[Start]

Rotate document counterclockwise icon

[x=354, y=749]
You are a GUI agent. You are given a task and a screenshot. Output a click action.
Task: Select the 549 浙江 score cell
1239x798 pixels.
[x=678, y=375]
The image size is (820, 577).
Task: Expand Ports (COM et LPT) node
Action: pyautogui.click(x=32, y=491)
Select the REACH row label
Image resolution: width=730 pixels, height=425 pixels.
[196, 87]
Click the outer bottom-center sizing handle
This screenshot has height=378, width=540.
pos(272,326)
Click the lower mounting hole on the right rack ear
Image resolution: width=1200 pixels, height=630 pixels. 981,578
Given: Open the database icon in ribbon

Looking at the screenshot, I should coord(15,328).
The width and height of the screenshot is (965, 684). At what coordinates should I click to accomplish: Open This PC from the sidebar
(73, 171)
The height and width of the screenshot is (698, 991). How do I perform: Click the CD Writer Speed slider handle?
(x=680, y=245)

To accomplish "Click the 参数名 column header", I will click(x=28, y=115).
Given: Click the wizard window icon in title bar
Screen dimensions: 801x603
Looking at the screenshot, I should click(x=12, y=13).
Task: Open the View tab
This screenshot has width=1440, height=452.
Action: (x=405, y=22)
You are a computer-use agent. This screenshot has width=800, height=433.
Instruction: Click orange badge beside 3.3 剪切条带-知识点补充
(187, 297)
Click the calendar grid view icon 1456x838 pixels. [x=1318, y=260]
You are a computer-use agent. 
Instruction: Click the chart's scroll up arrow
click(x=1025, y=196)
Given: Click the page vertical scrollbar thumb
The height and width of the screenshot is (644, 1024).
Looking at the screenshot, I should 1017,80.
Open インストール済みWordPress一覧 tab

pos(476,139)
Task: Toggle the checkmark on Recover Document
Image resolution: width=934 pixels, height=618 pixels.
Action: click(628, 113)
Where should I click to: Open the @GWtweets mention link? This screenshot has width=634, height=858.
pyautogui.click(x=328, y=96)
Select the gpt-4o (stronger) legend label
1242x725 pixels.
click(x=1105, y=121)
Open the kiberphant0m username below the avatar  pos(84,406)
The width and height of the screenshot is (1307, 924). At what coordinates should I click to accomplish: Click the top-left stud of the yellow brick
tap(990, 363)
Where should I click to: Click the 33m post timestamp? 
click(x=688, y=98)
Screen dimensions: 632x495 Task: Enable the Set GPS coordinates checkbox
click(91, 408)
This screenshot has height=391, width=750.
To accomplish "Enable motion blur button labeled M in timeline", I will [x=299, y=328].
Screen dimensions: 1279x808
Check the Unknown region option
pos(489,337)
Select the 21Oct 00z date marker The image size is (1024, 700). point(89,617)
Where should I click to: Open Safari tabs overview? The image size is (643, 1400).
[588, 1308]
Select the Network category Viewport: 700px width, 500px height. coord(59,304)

[End]

Rewrite the listing from the line containing "Where should I click to: Open Safari" through the end of the listing, requests included, shifting every coordinate in the answers up by 139.

_Correct answer:_
Where should I click to: Open Safari tabs overview? The image size is (643, 1400).
[727, 1447]
Select the Network category Viewport: 700px width, 500px height. coord(198,443)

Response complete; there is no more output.